THE RECORDS

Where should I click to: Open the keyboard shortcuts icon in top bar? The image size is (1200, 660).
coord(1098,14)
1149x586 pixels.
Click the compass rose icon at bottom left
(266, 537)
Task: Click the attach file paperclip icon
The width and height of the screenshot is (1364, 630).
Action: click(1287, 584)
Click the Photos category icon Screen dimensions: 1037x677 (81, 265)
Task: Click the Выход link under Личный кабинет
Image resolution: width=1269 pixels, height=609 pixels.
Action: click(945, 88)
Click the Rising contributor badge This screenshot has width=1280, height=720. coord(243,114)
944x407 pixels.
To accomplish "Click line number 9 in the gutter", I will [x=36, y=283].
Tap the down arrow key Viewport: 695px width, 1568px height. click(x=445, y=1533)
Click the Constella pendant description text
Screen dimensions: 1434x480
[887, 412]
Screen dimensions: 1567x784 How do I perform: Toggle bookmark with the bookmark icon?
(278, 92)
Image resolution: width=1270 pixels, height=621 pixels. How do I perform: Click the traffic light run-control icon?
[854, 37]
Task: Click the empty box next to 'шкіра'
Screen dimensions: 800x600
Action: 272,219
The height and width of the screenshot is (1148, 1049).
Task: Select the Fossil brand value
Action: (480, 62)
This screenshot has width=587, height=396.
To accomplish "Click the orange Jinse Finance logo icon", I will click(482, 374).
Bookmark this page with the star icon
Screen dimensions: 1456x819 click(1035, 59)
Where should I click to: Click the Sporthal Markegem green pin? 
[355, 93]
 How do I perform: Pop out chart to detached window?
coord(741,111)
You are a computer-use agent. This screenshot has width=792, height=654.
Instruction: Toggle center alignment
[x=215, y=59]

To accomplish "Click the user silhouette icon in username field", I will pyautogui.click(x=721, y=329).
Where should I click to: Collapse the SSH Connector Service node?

WHAT TO PRODUCE
Each line from the one holding "944x407 pixels." through the last line of the data is to be transcribed exactly, with nothing else added.

RESPONSE TO THIS EXERCISE
944x407 pixels.
To accomplish "Click line number 9 in the gutter", I will [x=36, y=283].
Tap the down arrow key Viewport: 695px width, 1568px height. click(x=445, y=1533)
Click the Constella pendant description text
Screen dimensions: 1434x480
[887, 412]
Screen dimensions: 1567x784 How do I perform: Toggle bookmark with the bookmark icon?
(278, 92)
Image resolution: width=1270 pixels, height=621 pixels. How do I perform: Click the traffic light run-control icon?
[854, 37]
Task: Click the empty box next to 'шкіра'
Screen dimensions: 800x600
Action: 272,219
The height and width of the screenshot is (1148, 1049).
Task: Select the Fossil brand value
Action: (480, 62)
This screenshot has width=587, height=396.
To accomplish "Click the orange Jinse Finance logo icon", I will click(482, 374).
Bookmark this page with the star icon
Screen dimensions: 1456x819 click(1035, 59)
Where should I click to: Click the Sporthal Markegem green pin? 
[355, 93]
 How do I perform: Pop out chart to detached window?
coord(741,111)
You are a computer-use agent. This screenshot has width=792, height=654.
Instruction: Toggle center alignment
[x=215, y=59]

To accomplish "Click the user silhouette icon in username field", I will pyautogui.click(x=721, y=329).
Where should I click to: Collapse the SSH Connector Service node?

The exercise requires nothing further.